Scratching a little bit deeper, CHOLMOD sorts the matrix product using the double transpose:

And in fact, this option (double transpose) is also implemented inside julia:

If I adapt Julia’s spmatmul function (which I called myspmatmul in the following) to force the double transpose, then I get a speed-up of ~25x:

julia> @time A = S*S'; @time A2 = myspmatmul(S,S');
  8.137340 seconds (2.99 M allocations: 312.158 MB, 2.98% gc time)
"now doing double transpose" = "now doing double transpose"
  0.308712 seconds (44 allocations: 175.272 MB, 35.40% gc time)

In essence, I just replaced the line (in spmatmul):

    C = SparseArrays.sortSparseMatrixCSC!(Cunsorted, sortindices=sortindices) # sortindices defaults to `:sortcols`

by this

    C = SparseArrays.sortSparseMatrixCSC!(Cunsorted, sortindices=:doubletranspose)

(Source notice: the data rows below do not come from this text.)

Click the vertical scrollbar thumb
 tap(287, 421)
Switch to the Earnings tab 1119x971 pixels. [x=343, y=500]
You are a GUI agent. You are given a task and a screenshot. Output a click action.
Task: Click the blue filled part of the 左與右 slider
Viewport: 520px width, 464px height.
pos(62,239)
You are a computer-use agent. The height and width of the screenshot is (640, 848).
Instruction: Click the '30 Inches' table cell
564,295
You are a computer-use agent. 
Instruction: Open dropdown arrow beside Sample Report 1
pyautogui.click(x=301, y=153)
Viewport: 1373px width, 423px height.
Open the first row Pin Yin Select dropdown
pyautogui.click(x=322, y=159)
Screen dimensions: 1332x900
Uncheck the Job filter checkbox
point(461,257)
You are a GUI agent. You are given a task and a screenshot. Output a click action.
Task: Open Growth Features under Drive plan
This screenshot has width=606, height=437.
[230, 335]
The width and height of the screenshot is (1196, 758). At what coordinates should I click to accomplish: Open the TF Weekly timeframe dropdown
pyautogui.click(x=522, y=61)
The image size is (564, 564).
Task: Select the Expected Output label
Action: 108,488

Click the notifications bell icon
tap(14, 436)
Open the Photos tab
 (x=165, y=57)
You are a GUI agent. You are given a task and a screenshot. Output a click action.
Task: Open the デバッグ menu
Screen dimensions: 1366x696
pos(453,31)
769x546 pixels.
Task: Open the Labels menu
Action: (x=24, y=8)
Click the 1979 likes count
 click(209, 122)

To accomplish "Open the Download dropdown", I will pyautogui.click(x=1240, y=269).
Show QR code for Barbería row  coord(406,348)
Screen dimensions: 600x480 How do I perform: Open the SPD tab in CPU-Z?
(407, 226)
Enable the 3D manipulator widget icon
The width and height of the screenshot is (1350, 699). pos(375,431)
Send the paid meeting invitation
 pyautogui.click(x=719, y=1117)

The speed-up depends actually on the size of the matrices. For small matrices (smaller than 170x170 in my case), the current default method (:sortcols) is faster. But beyond 170x170, the double transpose method is more efficient. As far as I can tell, CHODMOD uses only the double transpose which is a quite reasonable approach imho, since sparse matrices tends to be quite large for several applications.